Reviewing the fall season & it occurs to me that kiddo's allergies have been in check with only an occasional flare-up quickly squashed. It is amazing how much difference a year can make -- one of the few perks to keeping logs about all symptoms/illnesses. I remember all to well the first few years. And don't miss it in the least! Allergies, asthma and illnesses that piggy-backed each other. I track a year starting with the beginning of school & autumn. Odd, I know. But that's when the allergies & Oral Allergy Syndrome (OAS) ramp up.

When kiddo was 1 year-old going on 2, they were sick 17 times. And if memory serves about 14 of those were due to allergies going beyond the body's threshold to fight. That winter was especially nasty with flu, double ear infections, double conjunctivitis, bronchitis and pneumonia.

With the passing of each year; we've learned more about their allergies, triggers and how to successfully manage it all. Their health continues to improve. I'd be tempted to say they're outgrowing the allergies, but at this moment in time that is not the case. We've gotten better at seeing the beginnings of flare-ups and cutting them off at the pass. We aren't perfect by any stretch & flare-ups happen. Not hard to believe with so many variables to juggle. In addition to watching pollen forecasts, we monitor frequency & combination of the OAS foods, high PST enzyme ones and behaviors.

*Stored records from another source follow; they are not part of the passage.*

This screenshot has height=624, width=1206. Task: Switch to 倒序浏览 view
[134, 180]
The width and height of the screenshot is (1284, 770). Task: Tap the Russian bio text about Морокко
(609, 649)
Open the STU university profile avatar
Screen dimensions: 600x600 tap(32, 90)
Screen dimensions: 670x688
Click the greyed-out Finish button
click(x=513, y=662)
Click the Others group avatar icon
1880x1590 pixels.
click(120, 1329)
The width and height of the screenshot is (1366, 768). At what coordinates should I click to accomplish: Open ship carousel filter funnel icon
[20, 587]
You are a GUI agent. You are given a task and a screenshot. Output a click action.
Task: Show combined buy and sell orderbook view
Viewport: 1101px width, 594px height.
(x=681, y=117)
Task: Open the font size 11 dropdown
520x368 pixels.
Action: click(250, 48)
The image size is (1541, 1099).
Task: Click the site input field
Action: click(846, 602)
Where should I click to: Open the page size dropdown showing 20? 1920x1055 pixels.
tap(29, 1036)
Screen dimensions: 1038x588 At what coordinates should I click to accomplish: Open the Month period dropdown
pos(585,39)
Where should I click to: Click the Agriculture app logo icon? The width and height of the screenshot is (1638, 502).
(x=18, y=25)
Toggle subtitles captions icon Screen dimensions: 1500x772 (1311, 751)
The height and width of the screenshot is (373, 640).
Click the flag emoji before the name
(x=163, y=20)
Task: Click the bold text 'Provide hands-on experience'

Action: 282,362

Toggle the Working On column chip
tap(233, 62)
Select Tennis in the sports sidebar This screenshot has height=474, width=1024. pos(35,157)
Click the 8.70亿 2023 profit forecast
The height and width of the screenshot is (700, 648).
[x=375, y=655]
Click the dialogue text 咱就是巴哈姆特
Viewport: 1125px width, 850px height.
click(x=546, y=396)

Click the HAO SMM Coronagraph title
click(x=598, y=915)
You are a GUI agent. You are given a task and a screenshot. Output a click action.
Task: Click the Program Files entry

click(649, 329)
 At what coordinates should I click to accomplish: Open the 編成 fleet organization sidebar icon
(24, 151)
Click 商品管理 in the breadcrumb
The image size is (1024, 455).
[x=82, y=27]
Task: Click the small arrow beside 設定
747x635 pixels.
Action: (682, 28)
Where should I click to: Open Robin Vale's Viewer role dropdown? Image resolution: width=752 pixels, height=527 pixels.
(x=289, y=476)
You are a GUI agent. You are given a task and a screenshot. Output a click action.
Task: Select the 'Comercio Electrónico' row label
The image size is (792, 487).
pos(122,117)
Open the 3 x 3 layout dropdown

If you are new to OAS, here’s a day in the life of: Most of the year my kid can eat bananas every day. It’s a cross-allergen with ragweed. In the fall, they can only eat 2-3 bananas a week spaced out at least every other day. That was last fall’s threshold. This year could be different. Any more than that and eczema flares up. They get a stuffy nose, earaches and the beginnings of asthma kick in. The other part of the equation is how much environmental allergens play into it. There are multiple allergens & multiple foods. They cannot eat peaches and bananas on the same day regardless of the season. In the fall, they cannot eat them on days next to each other. So if they have a banana on Monday they can’t have banana or peach on Tuesday. Then on Wednesday they could have peach and no banana again until Friday. ~excerpt from Racing Through Fall with OAS!

The diet is so precisely orchestrated during high pollen counts that a flow chart would be helpful. I've been tracking patterns and reactions for so long that it's actually become second nature for me. Good for me, not for others involved with food preparation. I have not made a flow chart other than the one stored in my mind. I do have notes that I refer to when my memory is fuzzy.

I'm excited to share that not only are symptoms minimal this season, but we've even been able to trial some new foods. Food introductions during allergy season was not even considered until this year. It was all we could do to manage symptoms in attempts to avoid illnesses. We've hit a huge noteworthy milestone!